#### [LISTA DE ATIVIDADES]
(a) Segundo o texto em estudo, quantos casos a Espanha já notificou?
(b) Resuma o texto em estudo em duas frases.

----- TEXTO EM ESTUDO

Comecemos pelos fatos. Estamos no princípio de uma pandemia por um coronavírus novo que causa a doença Covid-19 (doença do coronavírus-19, na sigla em inglês). Muitos milhões de pessoas se infectarão. A maior parte não terá sintomas, ou apenas sintomas de resfriado comum. Uma minoria precisará se internar num hospital. Provavelmente, menos de 1% morrerá. Como acontece com a gripe sazonal, os idosos e pessoas com doenças crônicas têm um maior risco. Entretanto, este coronavírus é claramente mais letal que o vírus da gripe sazonal.

Como em toda epidemia, o objetivo inicial foi a contenção, algo que já parece inviável: mais de 100 países reportaram Covid-19 e os números continuam crescendo, especialmente na Europa e Estados Unidos. De fato, quanto mais exames são feitos, mais casos surgem. O vírus está sendo transmitido entre a população. Cada vez que damos a mão a alguém ou tocamos a maçaneta de uma porta somos potenciais elos na cadeia de transmissão.

O objetivo atual já não é mais prevenir que as pessoas se infectem, e sim evitar que se infectem muito rápido. Não se trata de deter uma pandemia incontrolável, mas sim de desacelerá-la para evitar a saturação do sistema de saúde. É possível que não possamos evitar um milhão de infecções, mas devemos evitar que esse milhão de infecções ocorram de forma maciça nas próximas semanas. Uma destilação contínua de casos graves está criando problemas nos hospitais; uma enchente seria catastrófica. Nosso futuro está sendo visto atualmente na Itália: hospitais transbordados, UTIs improvisadas nos corredores, agentes de saúde à beira da extenuação e com múltiplas licenças por infecção, ligações desesperadas a médicos aposentados para se unirem à luta…

O objetivo é aplanar a curva epidêmica para impedir um pico de casos que deixe milhares de pacientes sem receber atendimento sanitário adequado. Ganhar tempo para que os pacientes atualmente internados possam voltar para casa, deixando lugar para os futuros. Mas o tempo para agir com sucesso está acabando. A Espanha já notificou mais de 1.600 casos. A Itália, com uma população maior, alcançou esse ponto há apenas 9 dias. Para reduzir a transmissão precisamos implementar medidas temporárias de distanciamento social: evitar aglomerações, cancelar manifestações e outras atividades públicas (grandes shows, cultos religiosos, reuniões científicas...), manter os mais vulneráveis fora da rua, facilitar o teletrabalho e, como já se começou a fazer, suspender aulas em colégios e universidades. É preciso tomar estas medidas drásticas para assegurar que milhares de pacientes possam receber atendimento sanitário adequado.

----------
----- REGISTROS DE DADOS

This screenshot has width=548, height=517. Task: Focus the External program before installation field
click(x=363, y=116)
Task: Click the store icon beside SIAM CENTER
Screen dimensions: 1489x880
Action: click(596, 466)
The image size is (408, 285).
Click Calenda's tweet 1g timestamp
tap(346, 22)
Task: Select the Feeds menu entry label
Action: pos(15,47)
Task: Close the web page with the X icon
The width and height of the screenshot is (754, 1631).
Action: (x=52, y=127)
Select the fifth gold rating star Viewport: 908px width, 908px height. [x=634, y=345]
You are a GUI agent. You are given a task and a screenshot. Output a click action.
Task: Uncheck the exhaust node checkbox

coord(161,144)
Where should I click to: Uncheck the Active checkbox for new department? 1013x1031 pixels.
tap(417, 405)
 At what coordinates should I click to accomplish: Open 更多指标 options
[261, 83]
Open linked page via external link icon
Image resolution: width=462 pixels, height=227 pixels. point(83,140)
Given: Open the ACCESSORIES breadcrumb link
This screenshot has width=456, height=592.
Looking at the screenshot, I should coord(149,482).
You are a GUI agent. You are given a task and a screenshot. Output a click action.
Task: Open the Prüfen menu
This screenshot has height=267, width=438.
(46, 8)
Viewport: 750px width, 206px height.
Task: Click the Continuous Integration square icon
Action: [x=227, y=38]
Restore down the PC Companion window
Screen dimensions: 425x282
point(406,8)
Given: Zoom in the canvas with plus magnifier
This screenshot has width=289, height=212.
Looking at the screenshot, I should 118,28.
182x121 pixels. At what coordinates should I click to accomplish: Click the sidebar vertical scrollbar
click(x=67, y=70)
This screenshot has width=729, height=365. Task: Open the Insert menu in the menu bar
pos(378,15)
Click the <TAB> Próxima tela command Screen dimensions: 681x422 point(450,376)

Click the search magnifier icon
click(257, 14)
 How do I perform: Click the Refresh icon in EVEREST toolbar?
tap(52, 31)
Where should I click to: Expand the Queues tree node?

----------

#### [RESPOSTAS EM ORDEM]
(a) Mais de 1.600 casos.

(b) Estamos no princípio de uma pandemia da Covid-19, causada por um coronavírus novo, e a contenção já parece inviável, pois o vírus está sendo transmitido entre a população. O objetivo atual é desacelerar as infecções e aplanar a curva epidêmica com medidas temporárias de distanciamento social, para evitar a saturação do sistema de saúde.